Set exercise. In the listing below, take everything from the line containing "Image resolution: width=606" down to the line containing "(x=540, y=561)", and write it out as a JSON list of strings, one string per line. Skip blank lines and leave the pictures out.

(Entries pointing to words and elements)
......
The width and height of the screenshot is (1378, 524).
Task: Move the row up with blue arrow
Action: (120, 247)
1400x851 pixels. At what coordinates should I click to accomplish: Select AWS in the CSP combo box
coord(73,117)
......
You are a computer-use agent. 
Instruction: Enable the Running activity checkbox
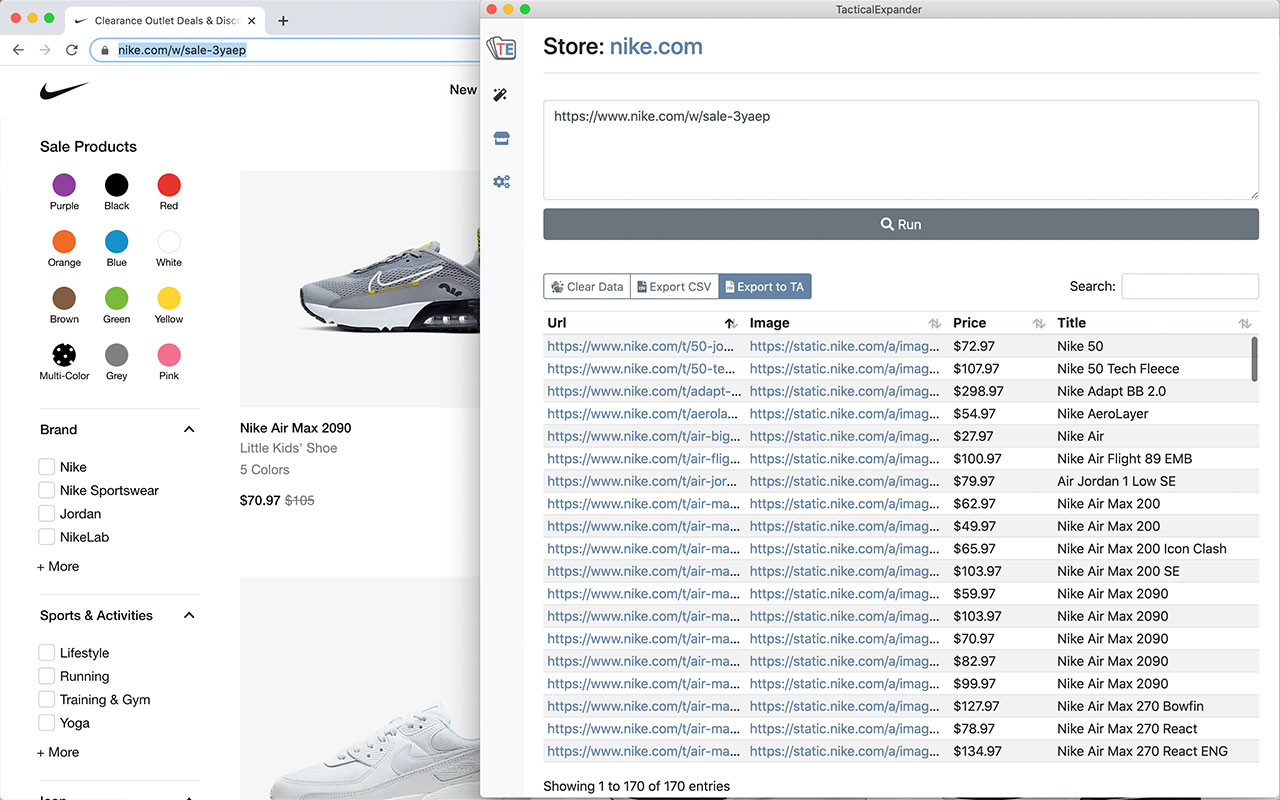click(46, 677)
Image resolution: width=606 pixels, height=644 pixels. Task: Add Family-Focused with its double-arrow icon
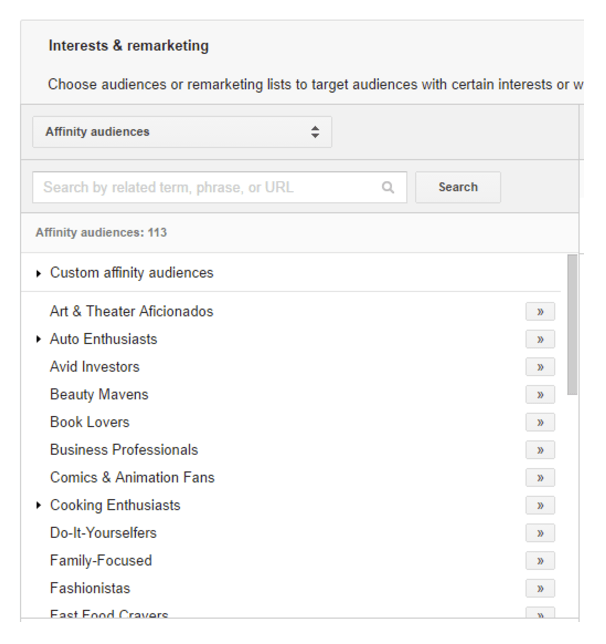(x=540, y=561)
......
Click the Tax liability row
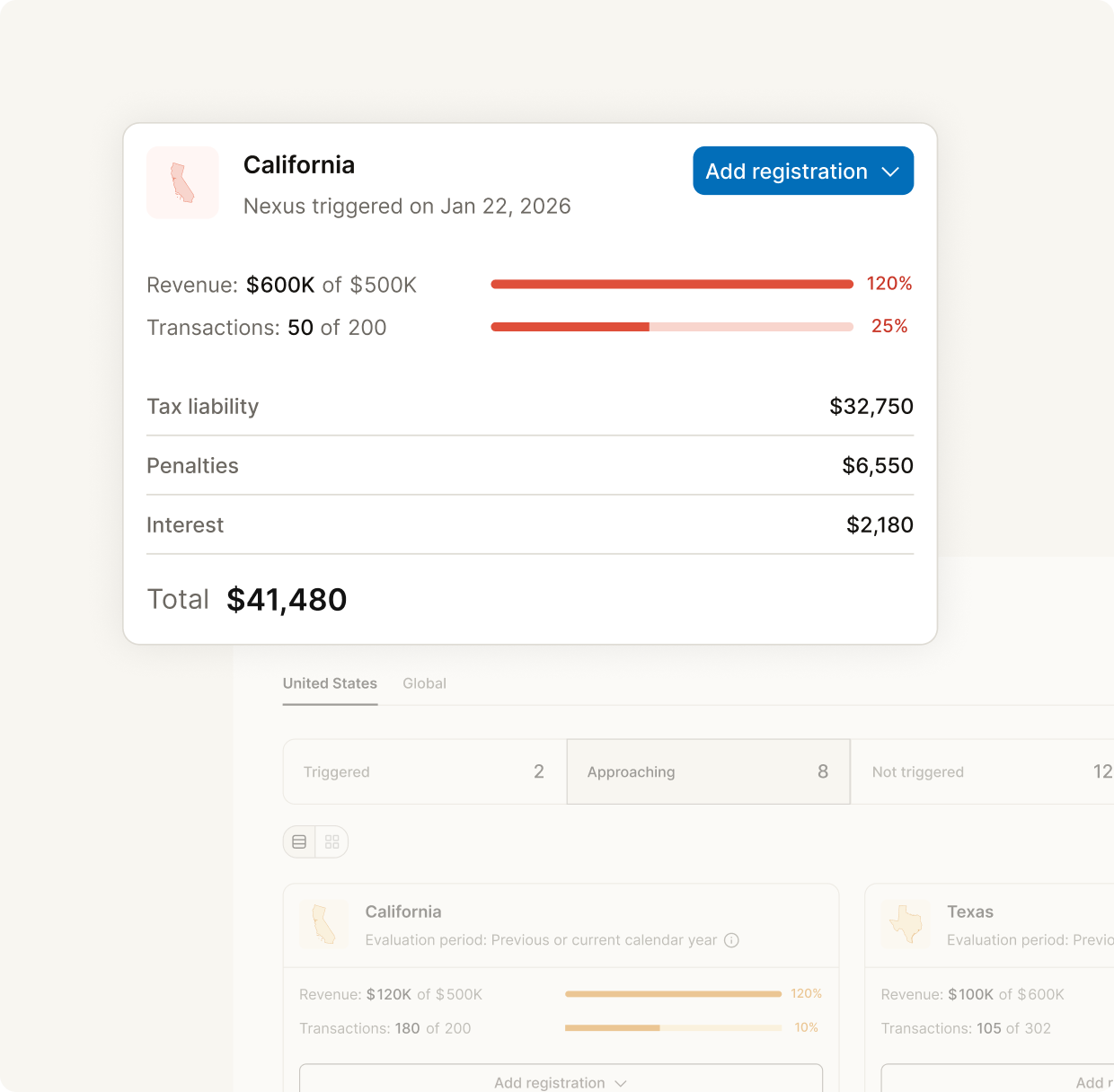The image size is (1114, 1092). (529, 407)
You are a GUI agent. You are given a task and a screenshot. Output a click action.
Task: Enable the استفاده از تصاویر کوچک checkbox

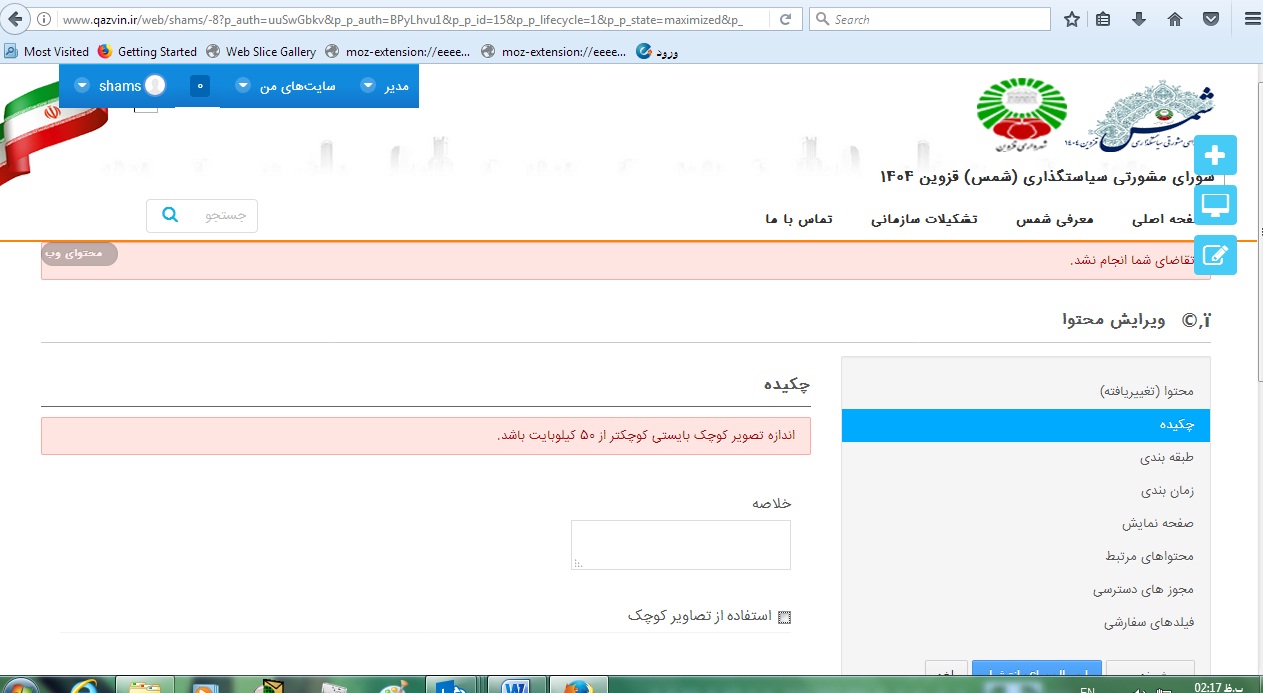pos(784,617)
......
Solution to this problem.
[
  "Image resolution: width=606 pixels, height=644 pixels. Task: Add Family-Focused with its double-arrow icon",
  "(x=540, y=561)"
]